La corruption et le clientélisme restent les principaux obstacles à une sortie de crise. La classe dirigeante, issue des mêmes familles politiques qui se partagent le pouvoir depuis la guerre civile, refuse toute remise en cause du système actuel. L’économie libanaise est toujours sous perfusion grâce aux aides internationales et aux envois de fonds de la diaspora, mais sans un plan de redressement crédible, ces soutiens extérieurs ne suffisent plus.
Les solutions qui pourraient sauver l’économie libanaise sont connues :
- Une réforme bancaire et financière, pour restaurer la confiance des citoyens et des investisseurs.
- Une restructuration de la dette, pour éviter un endettement incontrôlé à l’avenir.
- Un assainissement des finances publiques, pour mettre fin aux déficits chroniques.
- Une relance de l’économie productive, en réduisant la dépendance aux services financiers et en diversifiant les secteurs d’activité.
Cependant, ces mesures restent bloquées par des intérêts politiques et économiques puissants, qui empêchent toute réforme structurelle.
L’avenir incertain d’un pays en crise
Le Liban est aujourd’hui face à une impasse, où les mêmes causes produisent les mêmes effets. Tant que le système politique restera basé sur le clientélisme et la corruption, aucune véritable sortie de crise ne sera possible. La jeunesse libanaise, qui aurait pu être le moteur du renouveau économique, quitte le pays en masse, aggravant encore la situation.
Vingt ans après l’assassinat de Rafic Hariri, le Liban ne s’est jamais réellement relevé. L’héritage du modèle mis en place dans les années 1990 continue de peser sur le présent, empêchant toute transition vers une économie plus stable et plus équitable. La crise économique a révélé les limites d’un système qui fonctionnait uniquement sur des promesses de croissance future, sans jamais consolider ses bases.

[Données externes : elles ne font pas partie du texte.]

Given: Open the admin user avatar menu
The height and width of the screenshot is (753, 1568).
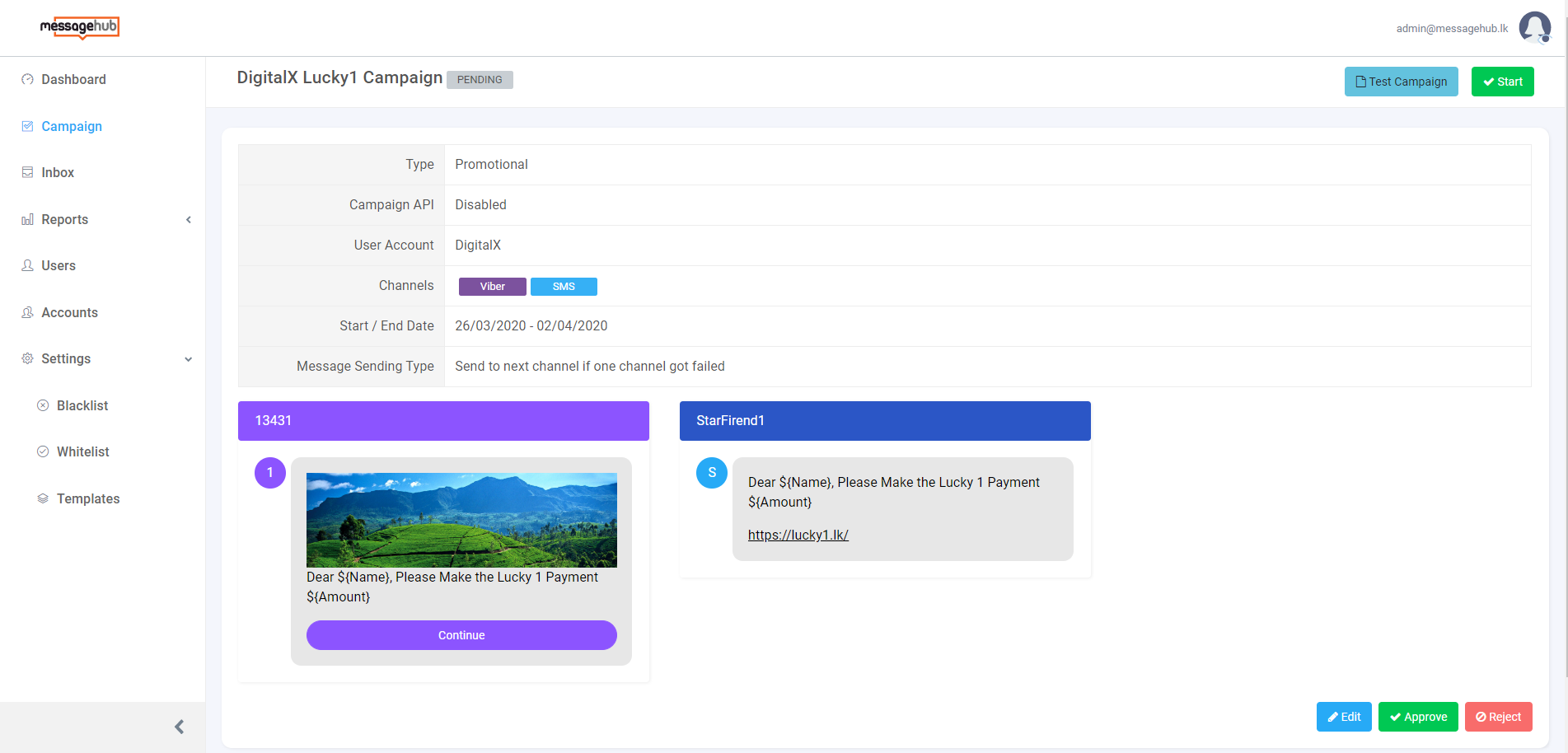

Si des changements ne sont pas rapidement mis en place, le Liban risque de s’enfoncer encore davantage dans la crise, devenant un État en faillite, incapable de garantir les besoins fondamentaux de sa population. La question n’est plus de savoir si des réformes sont nécessaires, mais si les dirigeants actuels sont encore capables de les mettre en œuvre.